Why, yes, as a matter of fact I can spell “non sequitur”. Or is Brooks speaking in a purely relative sense, as if to say that in the realm of palsied cutpurses, the man with dexterous hands is king? Surely, the country deserves a better choice than that.

He closes with the inevitable lamentation over the tunnel vision exhibited by us outside-the-beltway rubes:
In a sensible country, people would see Obama as a president trying to define a modern brand of moderate progressivism. In a sensible country, Obama would be able to clearly define this project without fear of offending the people he needs to get legislation passed. But we don’t live in that country. We live in a country in which many people live in information cocoons in which they only talk to members of their own party and read blogs of their own sect. They come away with perceptions fundamentally at odds with reality, fundamentally misunderstanding the man in the Oval Office.
In a sensible country, David Brooks would be stocking shelves with dribble glasses in a novelty shop. As it is, one wonders how long Brooks plans to continue pupating in his own information cocoon. If he ever emerges, no doubt the hapless fellow will flutter directly into the jaws of a praying mantis.

Update Congressman Mike Pence: "A minority in Congress plus the American people equals a majority."

8 comments:

  1. In respect to the claims of a moderately activist government, John Holdren's my favourite at the moment.

    http://zombietime.com/john_holdren/

    ReplyDelete
  2. In a sensible country Obama would never have gotten the nomination for President, even of the Jackass Party, let alone won with the votes of so many sheep-like rubes. Brookes is still mired in Obama-con illusions. Why has he forgotten Bill Ayres and the Rev. Mr. Wright so soon?

    ReplyDelete
  3. JamesB.: These wretches have been fermenting in their fever swamp for decades, just waiting for the main chance.

    Michael: I'm reminded of a line delivered by Paul Newman in The Sting. He was talking about the mobster character played by Robert Shaw: "He made his first mistake the day he decided to be somebody."

    ReplyDelete
  4. As a proud member of the lowing herd, all I can say is, "Mooooo!"

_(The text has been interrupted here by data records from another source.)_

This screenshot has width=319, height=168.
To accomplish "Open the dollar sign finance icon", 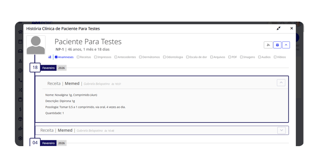I will [x=20, y=109].
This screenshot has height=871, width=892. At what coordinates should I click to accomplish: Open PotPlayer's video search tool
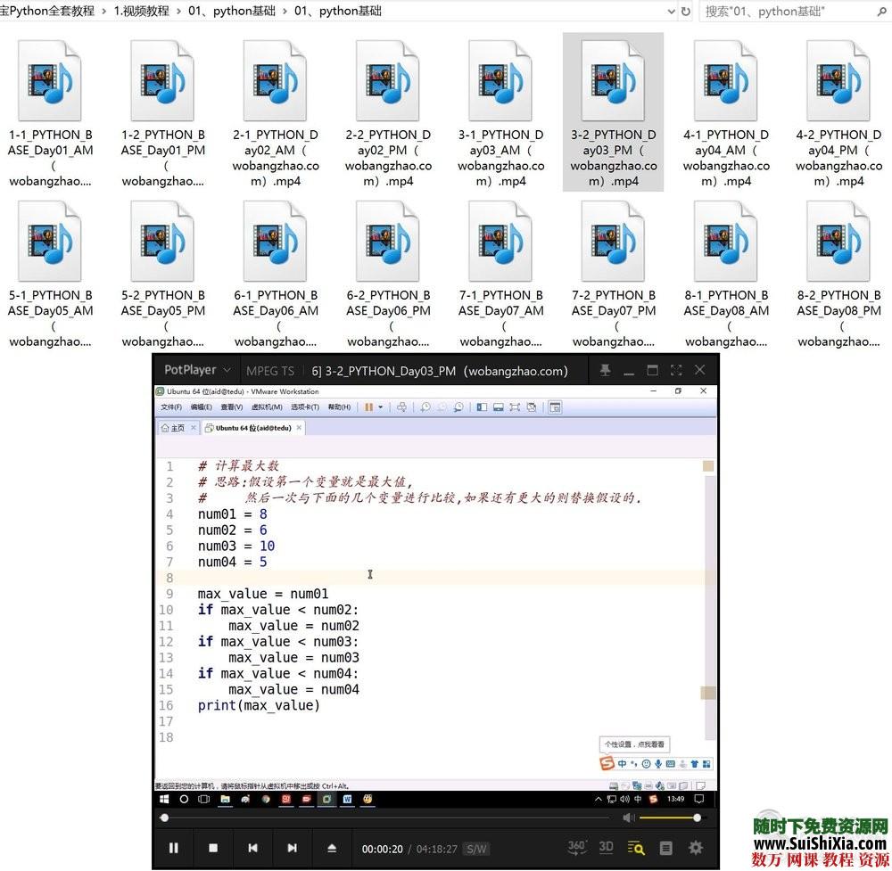636,847
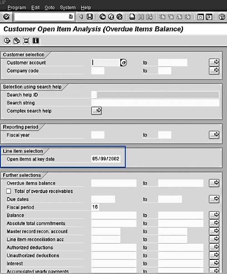The image size is (227, 274).
Task: Click the green Back arrow icon
Action: click(x=103, y=17)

    That makes me especially proud since I am a cheesehead from America's Dairyland.

    ReplyDelete
  5. Brooks is a love-struck puppy. First of all, it's not my job to "understand the man in the Oval office". Got that one backwards, Dave.

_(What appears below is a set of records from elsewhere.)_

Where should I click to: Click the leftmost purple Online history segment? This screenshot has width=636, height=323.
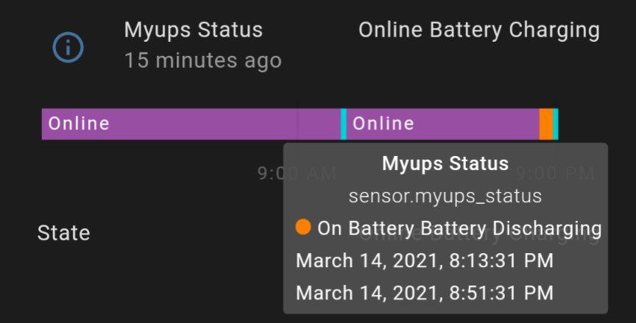tap(191, 124)
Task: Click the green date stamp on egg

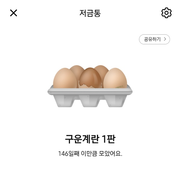Action: point(119,87)
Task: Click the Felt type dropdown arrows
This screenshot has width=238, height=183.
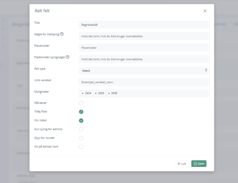Action: pyautogui.click(x=206, y=70)
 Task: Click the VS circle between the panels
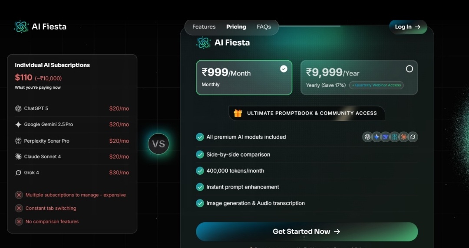159,144
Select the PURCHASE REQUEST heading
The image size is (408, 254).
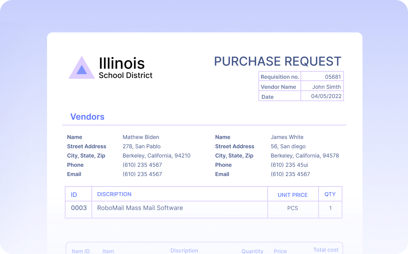[278, 61]
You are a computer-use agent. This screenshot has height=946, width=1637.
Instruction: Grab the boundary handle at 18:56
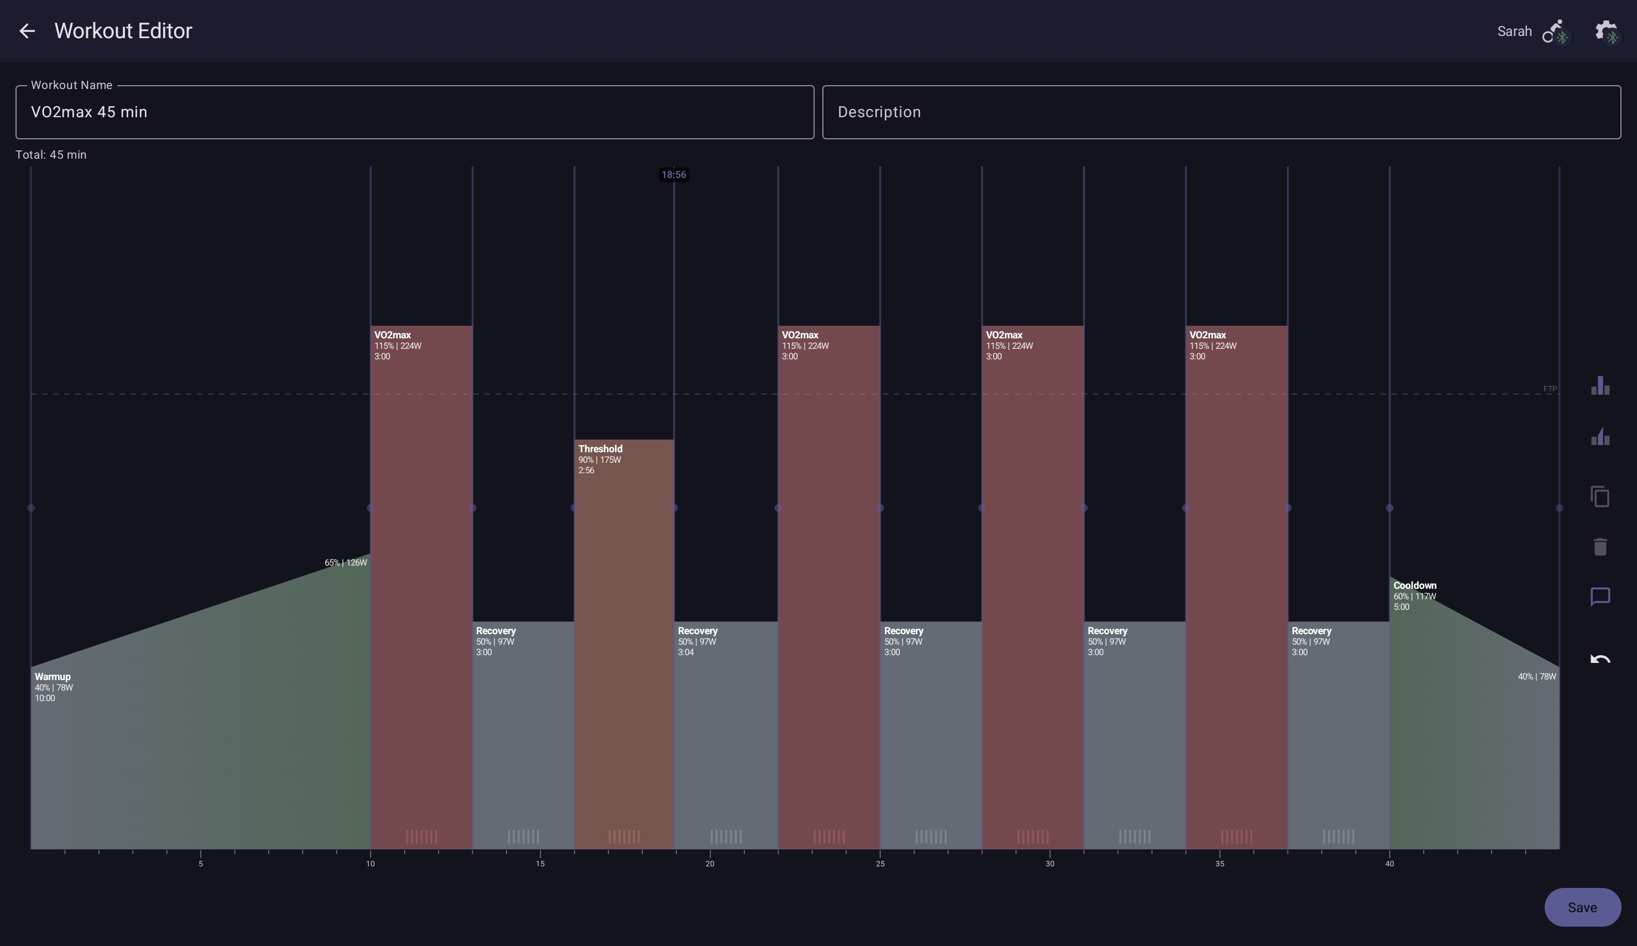click(x=674, y=508)
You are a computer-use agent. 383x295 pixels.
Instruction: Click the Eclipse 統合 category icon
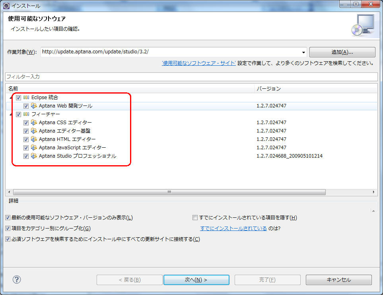[26, 98]
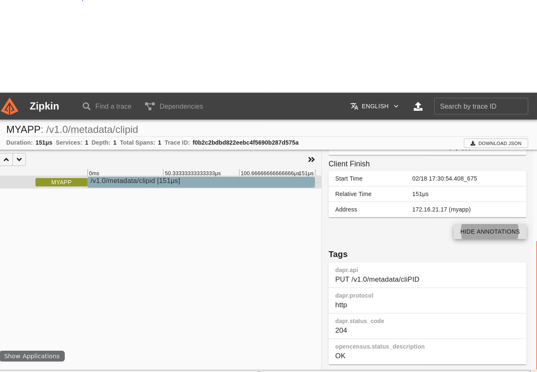The image size is (537, 372).
Task: Expand span details with the double-chevron icon
Action: 311,159
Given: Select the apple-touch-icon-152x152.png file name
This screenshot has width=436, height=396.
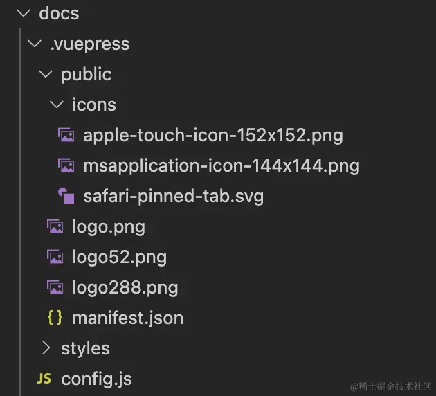Looking at the screenshot, I should click(213, 136).
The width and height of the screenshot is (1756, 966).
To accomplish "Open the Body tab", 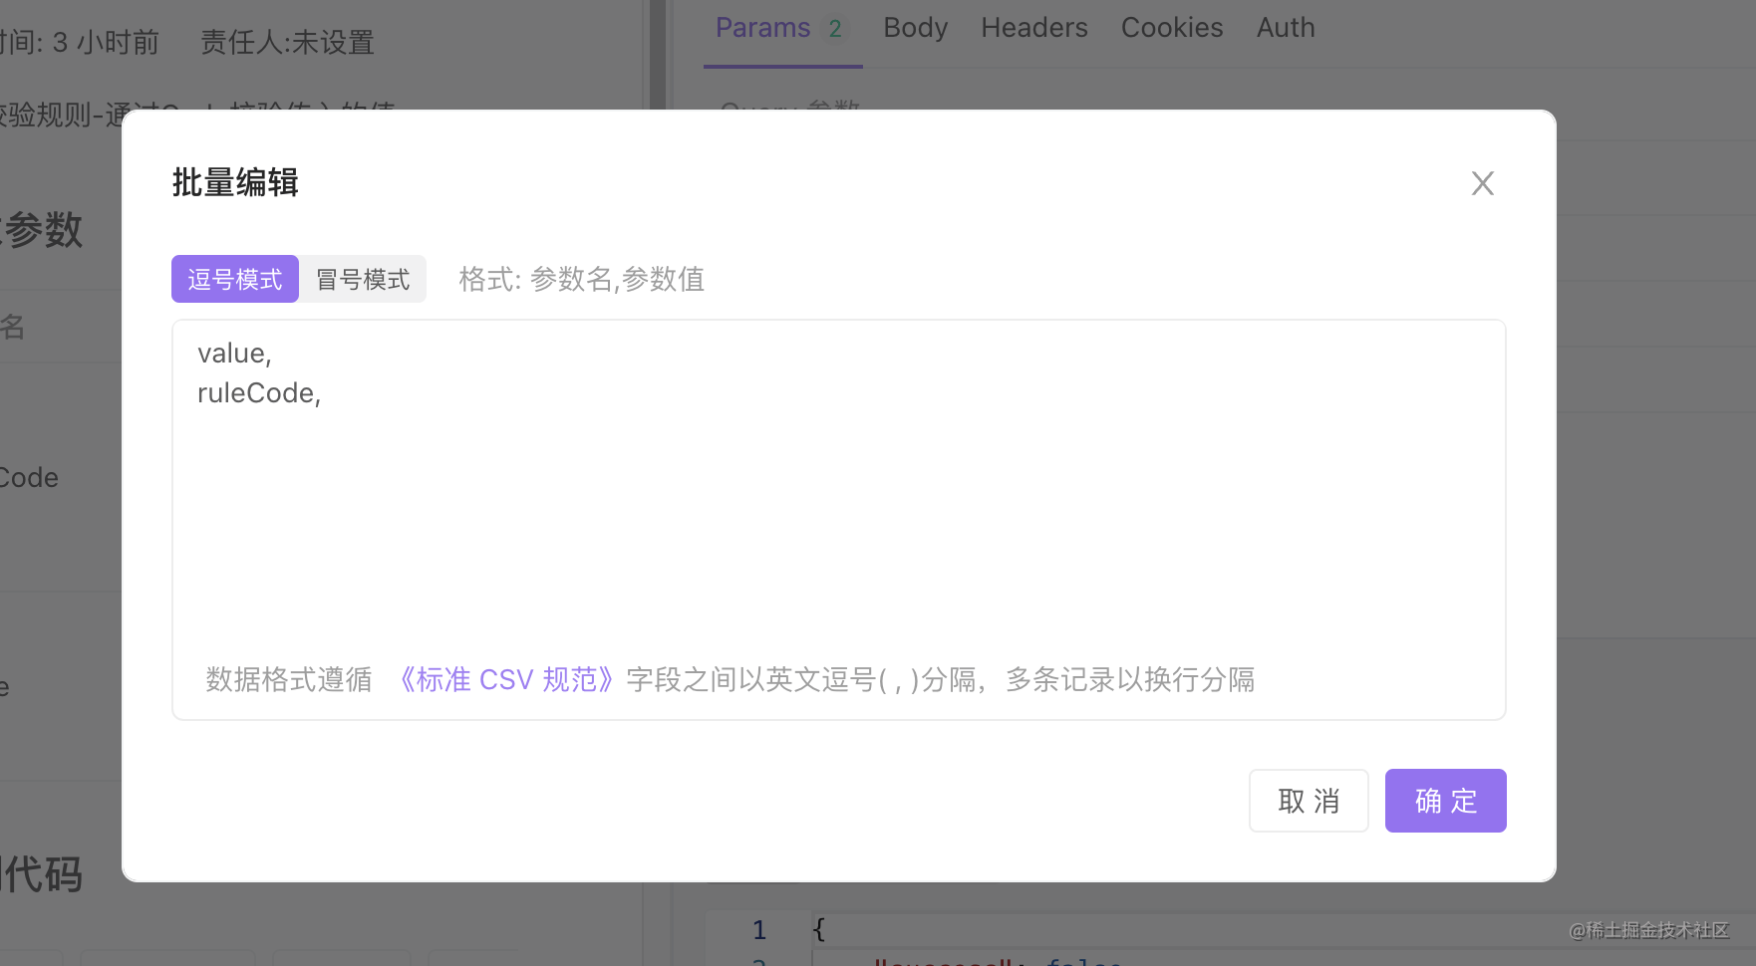I will (x=915, y=28).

    So basically, O's a god-like figure of wisdom, mis-understood by the common pleb, who unfortunately can't count and so gets into a wee bit of trouble on the "Niagara of Debt" front. Or something like that.

    Twit.

    ReplyDelete
  6. this essay is really well essay to open the eyes of man and goverment.

    health

    'very interesting post'

    ReplyDelete
  7. Obama could spit in David Brooks' eye, tell him it's raining, and Brooks would obediently break out the umbrellas. The man is a total lapdog.

    ReplyDelete
  8. Rebecca: Absolutely correct. I wonder if anybody reads Brooks, except for the exercise of laughing him to scorn.